**Work required:**
Exact copy, pictures excluded: set down only the lines from the one with "Image resolution: width=983" through the end of the entries, keeping both end lines.

**Information given:**
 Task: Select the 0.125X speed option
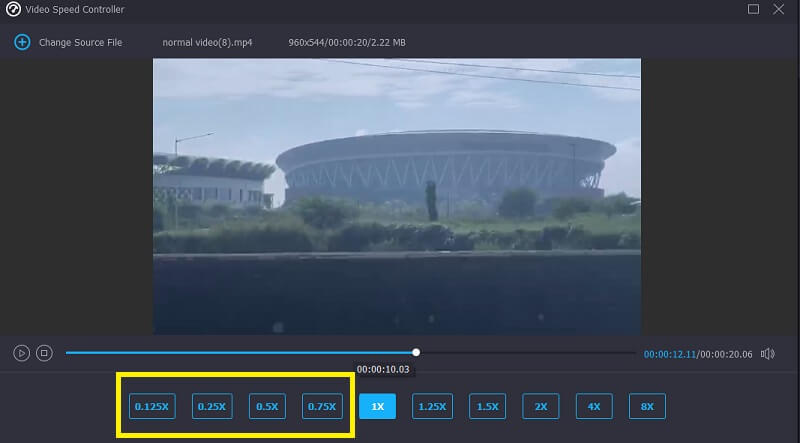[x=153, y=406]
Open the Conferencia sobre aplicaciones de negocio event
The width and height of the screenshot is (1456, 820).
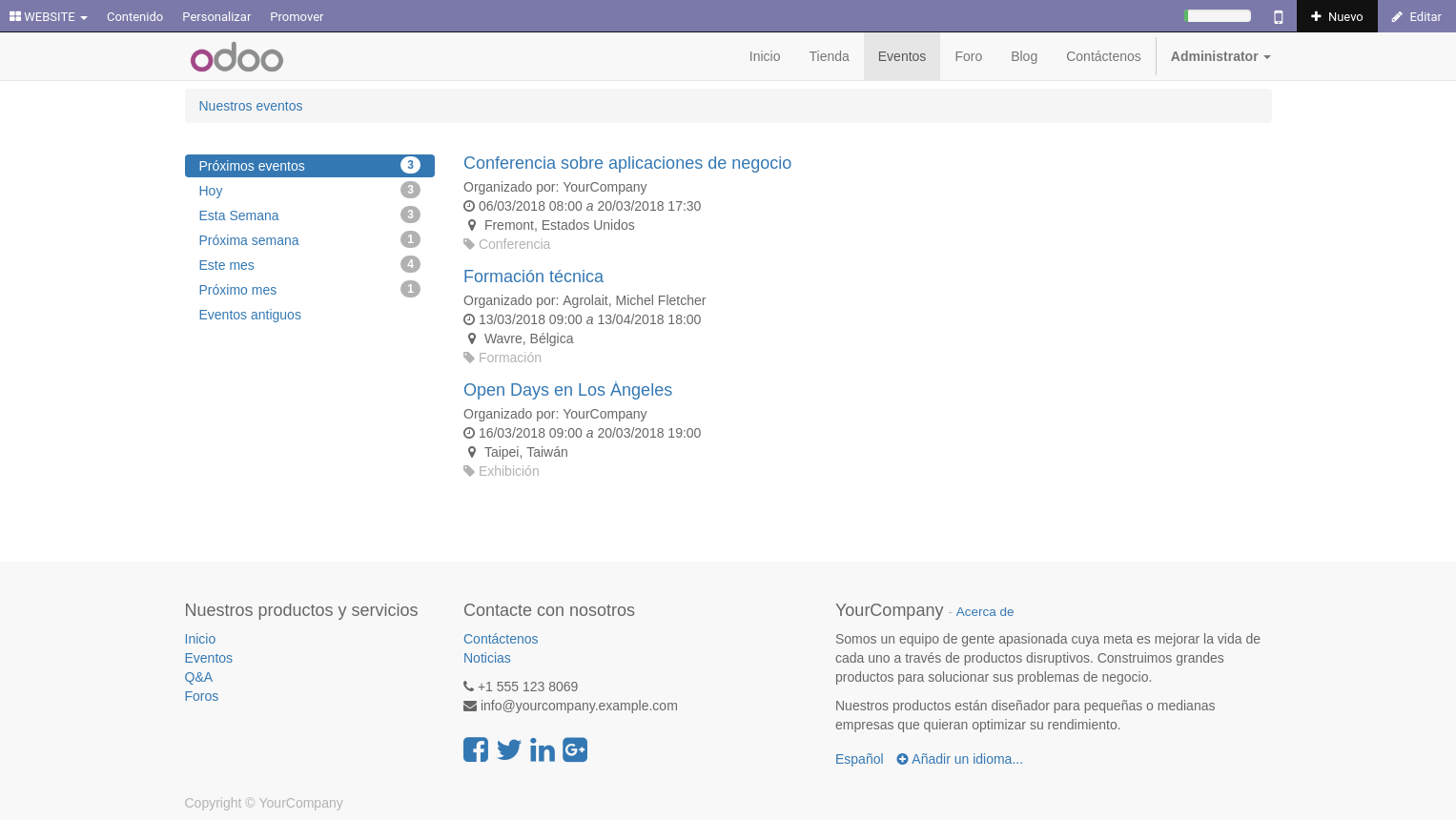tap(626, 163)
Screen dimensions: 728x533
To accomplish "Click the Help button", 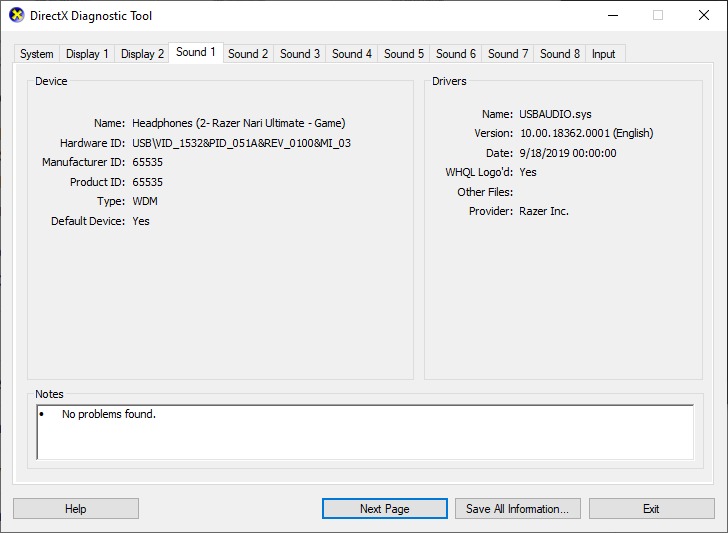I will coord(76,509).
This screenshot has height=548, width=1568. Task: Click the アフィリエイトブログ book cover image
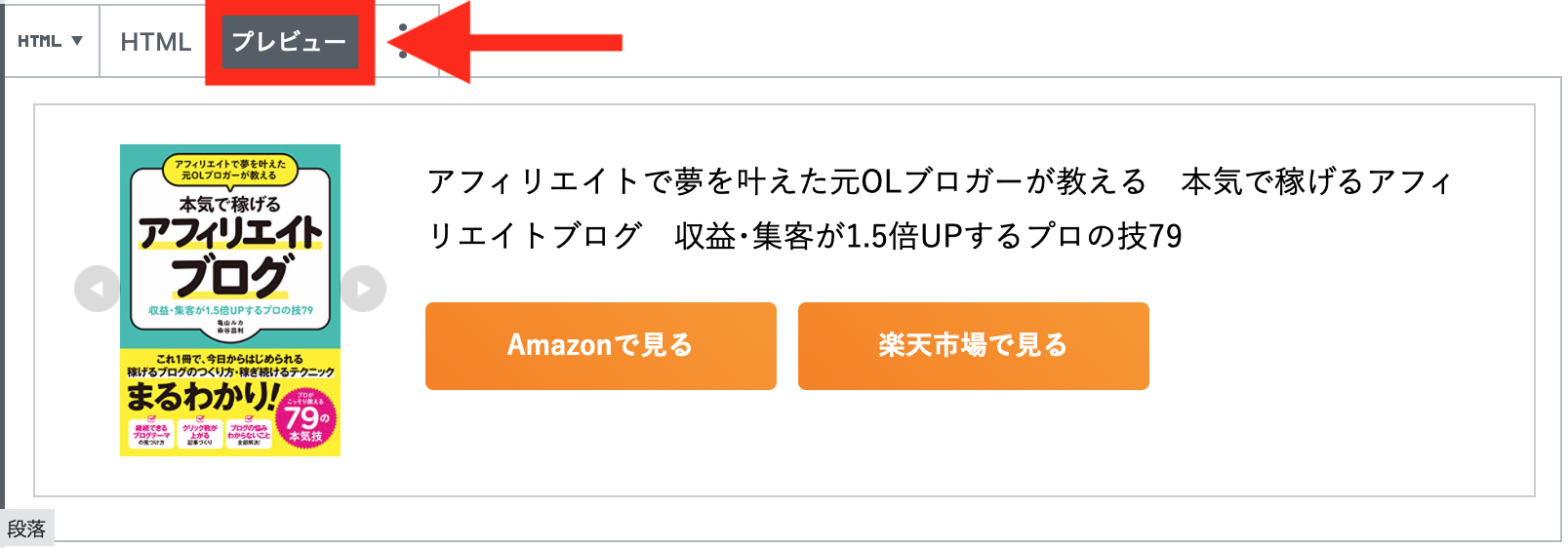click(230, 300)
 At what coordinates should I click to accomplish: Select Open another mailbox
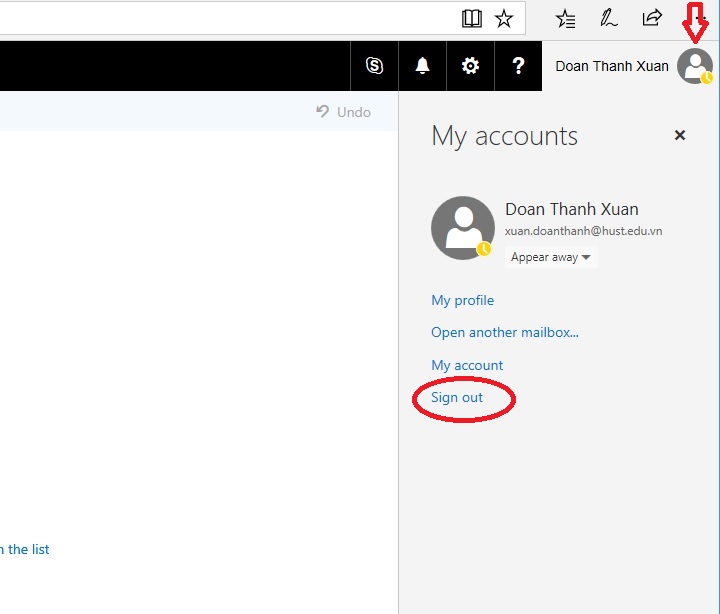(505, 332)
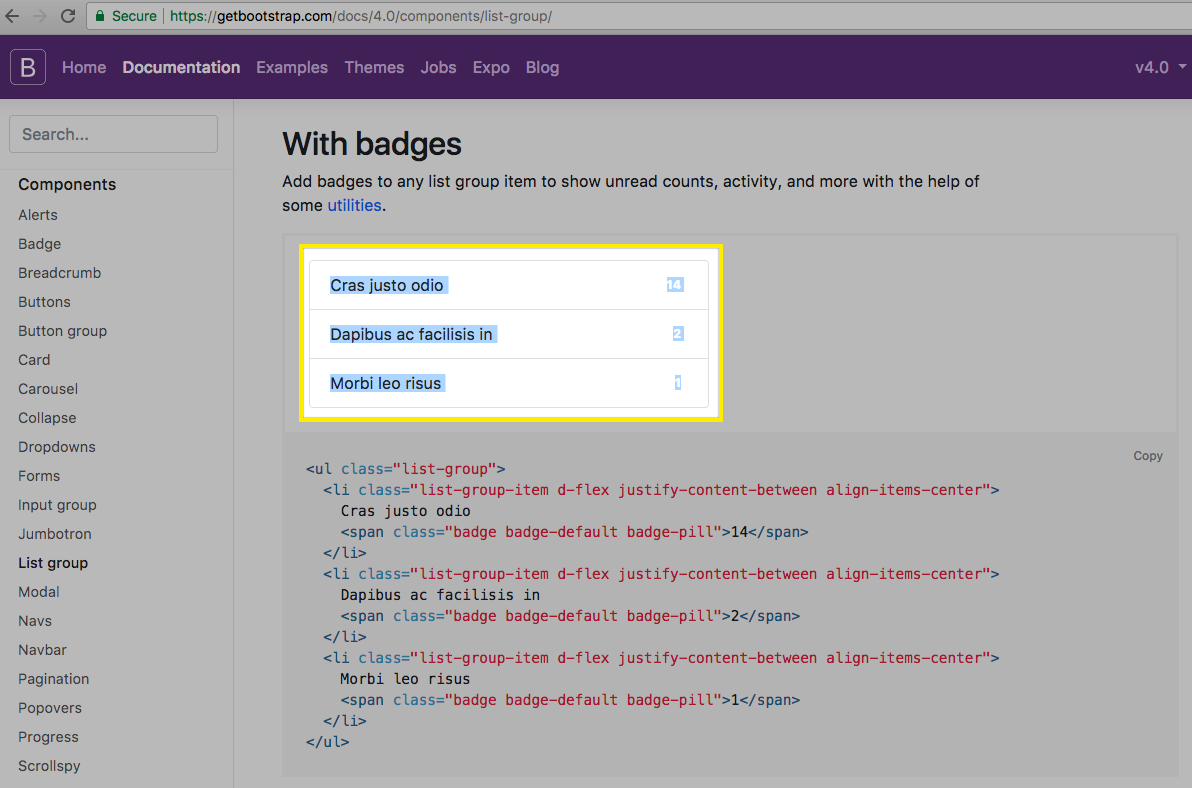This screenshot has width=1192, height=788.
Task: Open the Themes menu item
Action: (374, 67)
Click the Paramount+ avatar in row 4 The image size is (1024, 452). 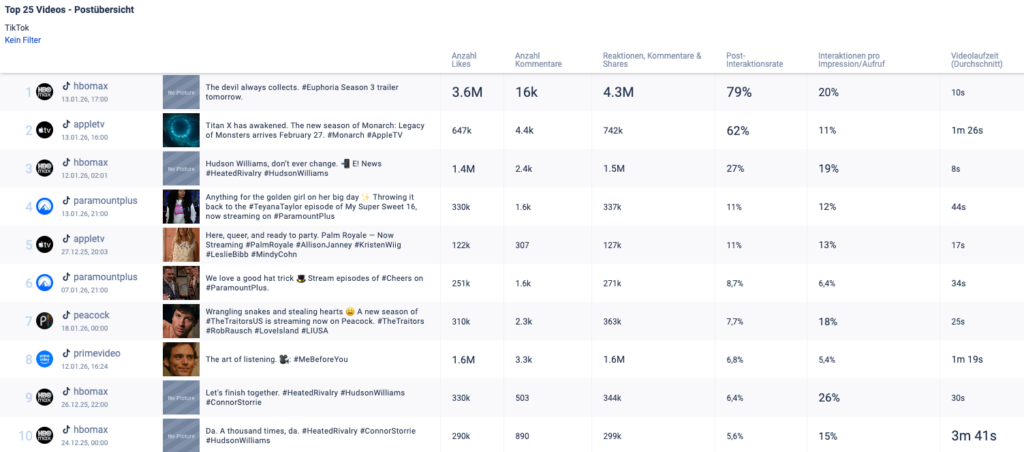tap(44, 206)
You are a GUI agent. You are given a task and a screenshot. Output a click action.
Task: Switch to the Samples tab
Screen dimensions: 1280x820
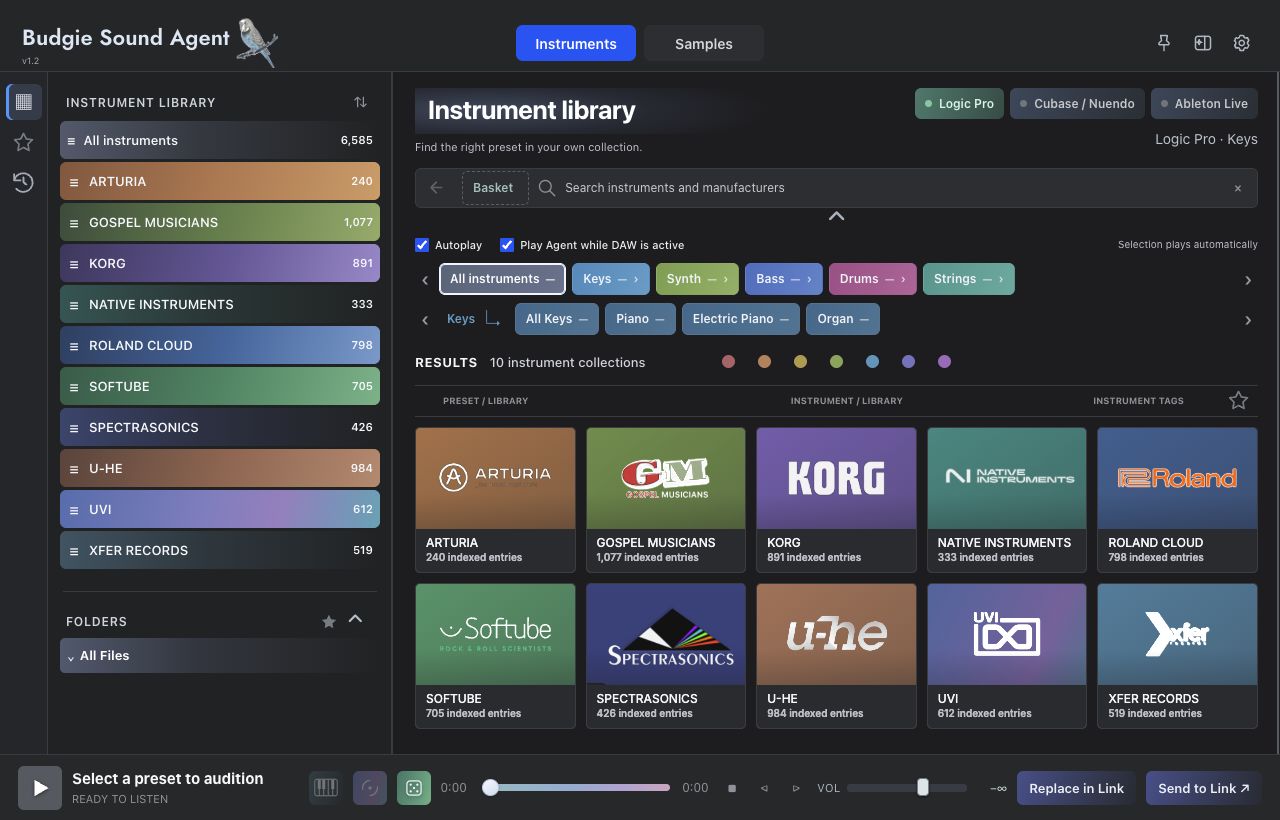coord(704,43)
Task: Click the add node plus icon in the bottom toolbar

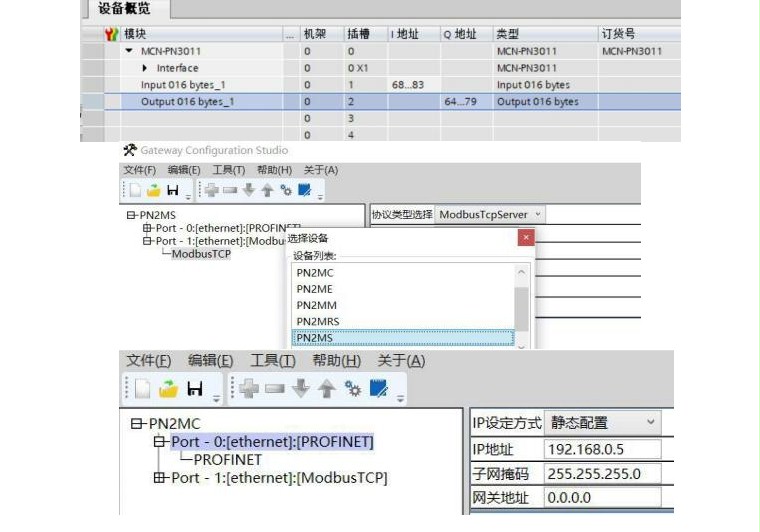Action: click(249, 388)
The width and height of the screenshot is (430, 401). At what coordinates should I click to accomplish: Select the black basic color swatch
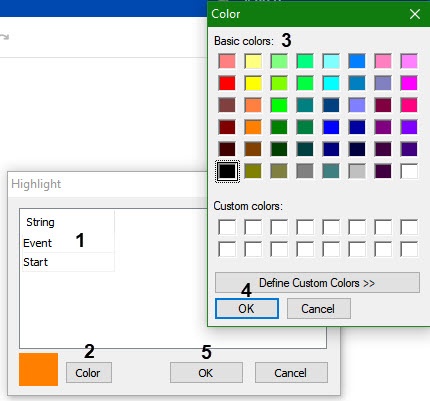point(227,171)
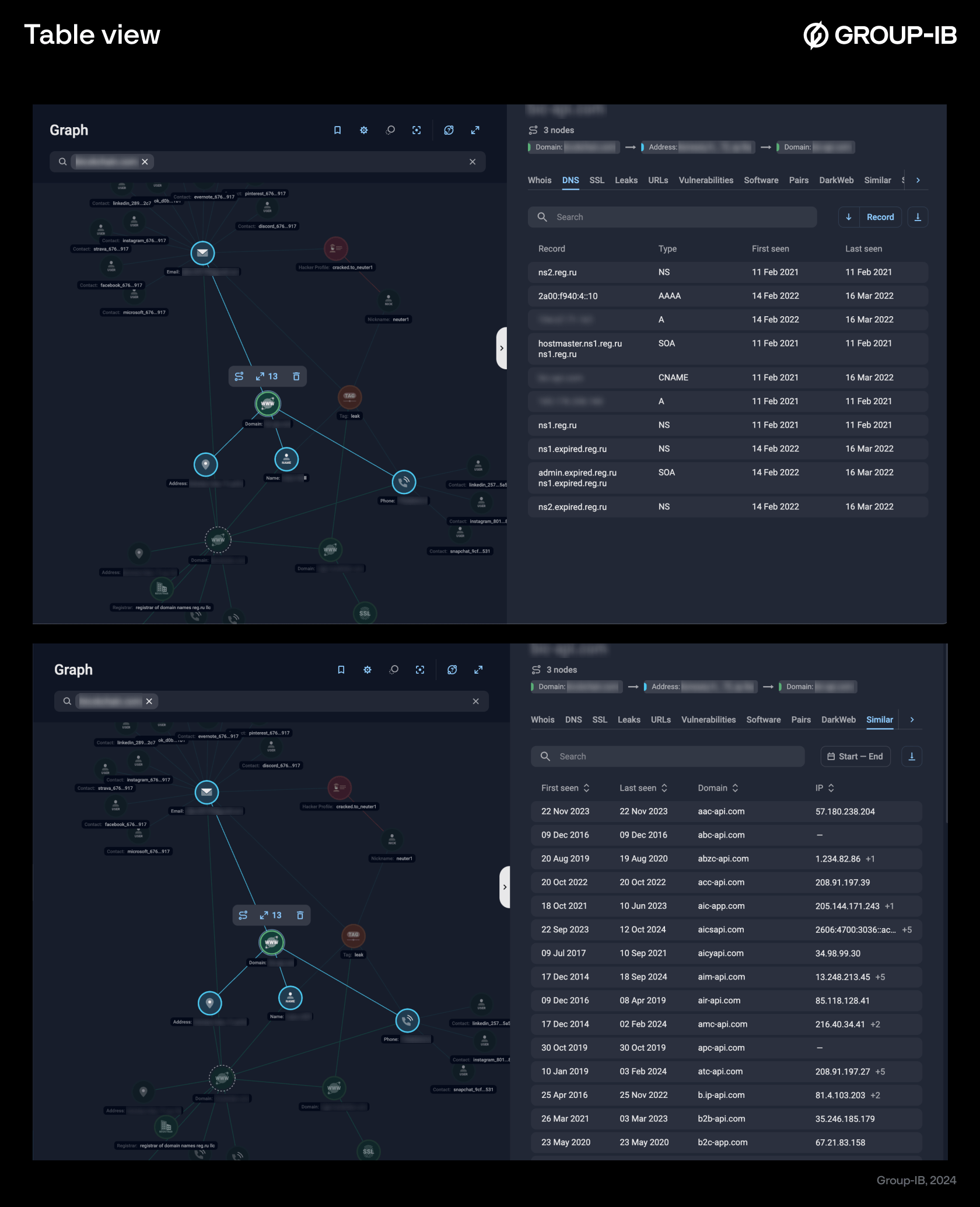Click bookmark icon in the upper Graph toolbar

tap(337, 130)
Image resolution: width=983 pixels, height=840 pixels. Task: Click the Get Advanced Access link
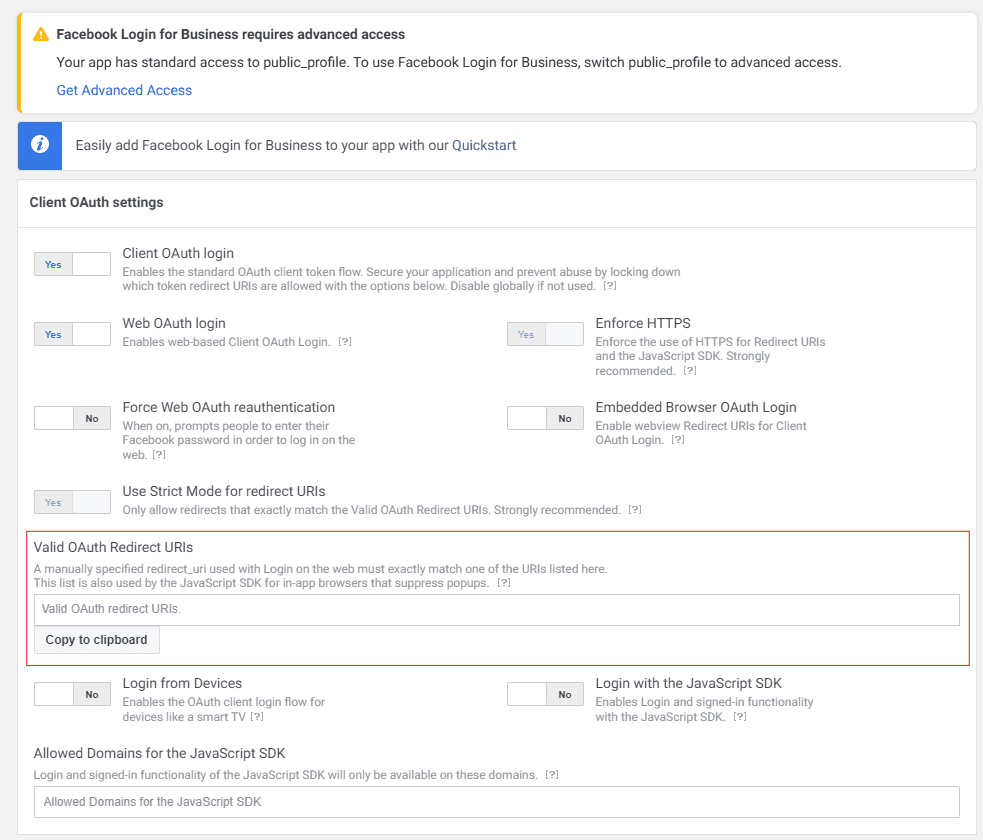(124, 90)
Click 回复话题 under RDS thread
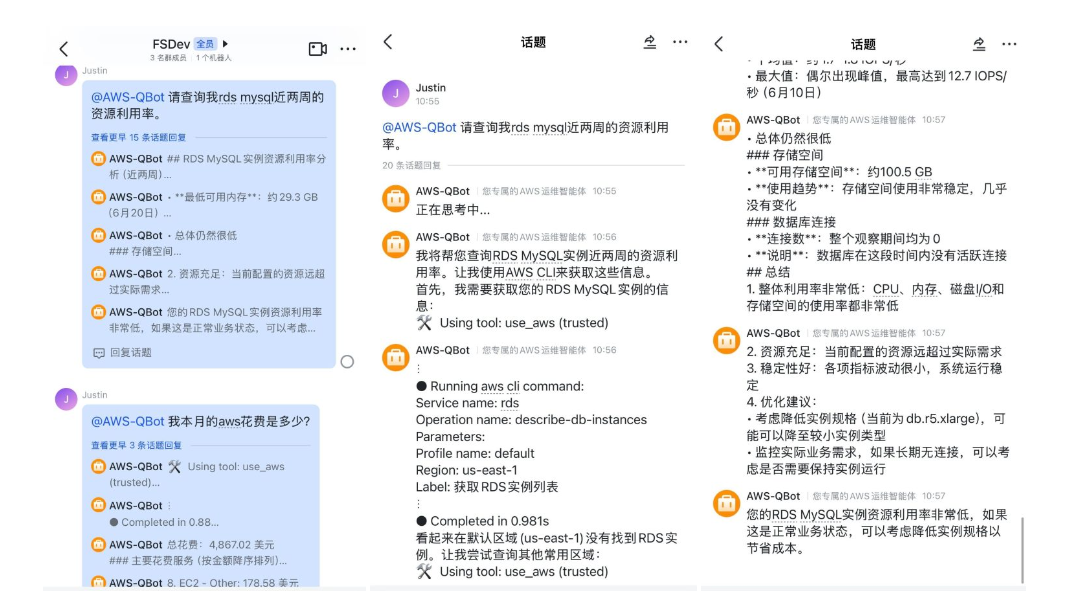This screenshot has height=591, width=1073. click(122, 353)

**Response to the exercise:**
Image resolution: width=983 pixels, height=840 pixels. Task: Click the Get Advanced Access link
(124, 90)
Click 回复话题 under RDS thread
This screenshot has height=591, width=1073. click(122, 353)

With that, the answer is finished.